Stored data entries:
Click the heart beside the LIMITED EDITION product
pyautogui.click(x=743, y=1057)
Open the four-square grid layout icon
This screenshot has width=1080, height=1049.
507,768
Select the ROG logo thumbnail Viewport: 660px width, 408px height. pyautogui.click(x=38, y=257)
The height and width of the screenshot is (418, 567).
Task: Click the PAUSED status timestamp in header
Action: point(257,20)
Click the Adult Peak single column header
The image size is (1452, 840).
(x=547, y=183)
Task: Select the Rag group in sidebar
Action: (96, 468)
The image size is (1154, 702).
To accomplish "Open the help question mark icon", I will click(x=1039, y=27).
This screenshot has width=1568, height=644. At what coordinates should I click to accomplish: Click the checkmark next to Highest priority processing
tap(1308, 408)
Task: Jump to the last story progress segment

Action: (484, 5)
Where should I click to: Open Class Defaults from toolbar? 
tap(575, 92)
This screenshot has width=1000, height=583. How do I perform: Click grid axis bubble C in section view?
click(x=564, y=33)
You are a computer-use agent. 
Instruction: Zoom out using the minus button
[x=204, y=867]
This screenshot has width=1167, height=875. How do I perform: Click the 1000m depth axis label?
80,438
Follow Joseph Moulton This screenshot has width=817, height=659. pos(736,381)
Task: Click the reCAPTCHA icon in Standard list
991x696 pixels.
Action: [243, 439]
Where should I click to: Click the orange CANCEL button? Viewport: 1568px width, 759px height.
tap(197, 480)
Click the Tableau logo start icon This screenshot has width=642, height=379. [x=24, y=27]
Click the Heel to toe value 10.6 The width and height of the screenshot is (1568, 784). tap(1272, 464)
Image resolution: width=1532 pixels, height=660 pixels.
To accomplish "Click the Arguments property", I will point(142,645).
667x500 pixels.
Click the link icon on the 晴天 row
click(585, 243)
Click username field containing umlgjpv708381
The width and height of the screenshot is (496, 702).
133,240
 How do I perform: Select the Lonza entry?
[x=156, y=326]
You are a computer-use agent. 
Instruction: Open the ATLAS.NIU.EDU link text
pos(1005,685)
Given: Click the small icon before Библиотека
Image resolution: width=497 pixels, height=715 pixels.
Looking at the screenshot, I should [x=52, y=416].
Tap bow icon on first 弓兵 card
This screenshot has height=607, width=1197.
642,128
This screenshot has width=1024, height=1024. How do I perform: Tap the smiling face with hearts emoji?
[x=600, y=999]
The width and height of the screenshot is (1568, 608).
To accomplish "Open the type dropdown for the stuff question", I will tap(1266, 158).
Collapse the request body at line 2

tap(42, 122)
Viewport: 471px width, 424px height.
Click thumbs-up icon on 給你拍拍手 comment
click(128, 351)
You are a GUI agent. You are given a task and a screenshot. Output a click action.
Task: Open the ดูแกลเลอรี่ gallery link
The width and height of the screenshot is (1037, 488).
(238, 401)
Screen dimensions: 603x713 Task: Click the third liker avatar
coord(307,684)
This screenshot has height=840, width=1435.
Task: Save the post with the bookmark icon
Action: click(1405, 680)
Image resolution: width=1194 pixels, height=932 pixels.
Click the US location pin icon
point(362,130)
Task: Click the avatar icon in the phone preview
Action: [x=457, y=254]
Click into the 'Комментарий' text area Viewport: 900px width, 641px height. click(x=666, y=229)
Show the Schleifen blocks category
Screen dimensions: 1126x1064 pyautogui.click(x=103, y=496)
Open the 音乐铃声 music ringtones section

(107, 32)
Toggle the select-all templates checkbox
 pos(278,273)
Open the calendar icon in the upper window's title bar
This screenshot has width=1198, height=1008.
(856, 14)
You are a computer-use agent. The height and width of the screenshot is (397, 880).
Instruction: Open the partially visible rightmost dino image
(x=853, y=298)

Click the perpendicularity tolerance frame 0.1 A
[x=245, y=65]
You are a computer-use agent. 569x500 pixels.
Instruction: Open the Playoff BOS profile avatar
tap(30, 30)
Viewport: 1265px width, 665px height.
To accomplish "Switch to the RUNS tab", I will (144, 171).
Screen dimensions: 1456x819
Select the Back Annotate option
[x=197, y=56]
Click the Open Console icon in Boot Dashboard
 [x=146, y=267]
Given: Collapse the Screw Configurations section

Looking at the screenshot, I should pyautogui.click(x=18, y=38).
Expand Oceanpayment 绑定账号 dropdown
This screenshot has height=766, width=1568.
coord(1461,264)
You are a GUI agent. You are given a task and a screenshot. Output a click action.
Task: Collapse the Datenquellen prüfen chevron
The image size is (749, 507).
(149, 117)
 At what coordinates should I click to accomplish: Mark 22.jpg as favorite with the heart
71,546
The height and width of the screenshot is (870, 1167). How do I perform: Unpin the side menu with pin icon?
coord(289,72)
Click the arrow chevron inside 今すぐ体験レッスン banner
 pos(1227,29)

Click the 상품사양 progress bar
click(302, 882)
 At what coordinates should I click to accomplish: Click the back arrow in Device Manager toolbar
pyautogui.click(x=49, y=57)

● **What is being asked**:
Every entry above, from first to last, should be repeated exactly.

● **Response for this exercise**:
Click the heart beside the LIMITED EDITION product
pyautogui.click(x=743, y=1057)
Open the four-square grid layout icon
This screenshot has width=1080, height=1049.
507,768
Select the ROG logo thumbnail Viewport: 660px width, 408px height. pyautogui.click(x=38, y=257)
The height and width of the screenshot is (418, 567).
Task: Click the PAUSED status timestamp in header
Action: point(257,20)
Click the Adult Peak single column header
The image size is (1452, 840).
(x=547, y=183)
Task: Select the Rag group in sidebar
Action: (96, 468)
The image size is (1154, 702).
To accomplish "Open the help question mark icon", I will click(x=1039, y=27).
This screenshot has width=1568, height=644. At what coordinates should I click to accomplish: Click the checkmark next to Highest priority processing
tap(1308, 408)
Task: Jump to the last story progress segment

Action: (484, 5)
Where should I click to: Open Class Defaults from toolbar? 
tap(575, 92)
This screenshot has width=1000, height=583. How do I perform: Click grid axis bubble C in section view?
click(x=564, y=33)
You are a computer-use agent. 
Instruction: Zoom out using the minus button
[x=204, y=867]
This screenshot has width=1167, height=875. How do I perform: Click the 1000m depth axis label?
80,438
Follow Joseph Moulton This screenshot has width=817, height=659. pos(736,381)
Task: Click the reCAPTCHA icon in Standard list
991x696 pixels.
Action: [243, 439]
Where should I click to: Click the orange CANCEL button? Viewport: 1568px width, 759px height.
tap(197, 480)
Click the Tableau logo start icon This screenshot has width=642, height=379. [x=24, y=27]
Click the Heel to toe value 10.6 The width and height of the screenshot is (1568, 784). tap(1272, 464)
Image resolution: width=1532 pixels, height=660 pixels.
To accomplish "Click the Arguments property", I will point(142,645).
667x500 pixels.
Click the link icon on the 晴天 row
click(585, 243)
Click username field containing umlgjpv708381
The width and height of the screenshot is (496, 702).
133,240
 How do I perform: Select the Lonza entry?
[x=156, y=326]
You are a computer-use agent. 
Instruction: Open the ATLAS.NIU.EDU link text
pos(1005,685)
Given: Click the small icon before Библиотека
Image resolution: width=497 pixels, height=715 pixels.
Looking at the screenshot, I should [x=52, y=416].
Tap bow icon on first 弓兵 card
This screenshot has height=607, width=1197.
642,128
This screenshot has width=1024, height=1024. How do I perform: Tap the smiling face with hearts emoji?
[x=600, y=999]
The width and height of the screenshot is (1568, 608).
To accomplish "Open the type dropdown for the stuff question", I will tap(1266, 158).
Collapse the request body at line 2

tap(42, 122)
Viewport: 471px width, 424px height.
Click thumbs-up icon on 給你拍拍手 comment
click(128, 351)
You are a GUI agent. You are given a task and a screenshot. Output a click action.
Task: Open the ดูแกลเลอรี่ gallery link
The width and height of the screenshot is (1037, 488).
(238, 401)
Screen dimensions: 603x713 Task: Click the third liker avatar
coord(307,684)
This screenshot has height=840, width=1435.
Task: Save the post with the bookmark icon
Action: click(1405, 680)
Image resolution: width=1194 pixels, height=932 pixels.
Click the US location pin icon
point(362,130)
Task: Click the avatar icon in the phone preview
Action: [x=457, y=254]
Click into the 'Комментарий' text area Viewport: 900px width, 641px height. click(x=666, y=229)
Show the Schleifen blocks category
Screen dimensions: 1126x1064 pyautogui.click(x=103, y=496)
Open the 音乐铃声 music ringtones section

(107, 32)
Toggle the select-all templates checkbox
 pos(278,273)
Open the calendar icon in the upper window's title bar
This screenshot has width=1198, height=1008.
(856, 14)
You are a computer-use agent. The height and width of the screenshot is (397, 880).
Instruction: Open the partially visible rightmost dino image
(x=853, y=298)

Click the perpendicularity tolerance frame 0.1 A
[x=245, y=65]
You are a computer-use agent. 569x500 pixels.
Instruction: Open the Playoff BOS profile avatar
tap(30, 30)
Viewport: 1265px width, 665px height.
To accomplish "Switch to the RUNS tab", I will (144, 171).
Screen dimensions: 1456x819
Select the Back Annotate option
[x=197, y=56]
Click the Open Console icon in Boot Dashboard
 [x=146, y=267]
Given: Collapse the Screw Configurations section

Looking at the screenshot, I should pyautogui.click(x=18, y=38).
Expand Oceanpayment 绑定账号 dropdown
This screenshot has height=766, width=1568.
coord(1461,264)
You are a GUI agent. You are given a task and a screenshot. Output a click action.
Task: Collapse the Datenquellen prüfen chevron
The image size is (749, 507).
(149, 117)
 At what coordinates should I click to accomplish: Mark 22.jpg as favorite with the heart
71,546
The height and width of the screenshot is (870, 1167). How do I perform: Unpin the side menu with pin icon?
coord(289,72)
Click the arrow chevron inside 今すぐ体験レッスン banner
 pos(1227,29)

Click the 상품사양 progress bar
click(302, 882)
 At what coordinates should I click to accomplish: Click the back arrow in Device Manager toolbar
pyautogui.click(x=49, y=57)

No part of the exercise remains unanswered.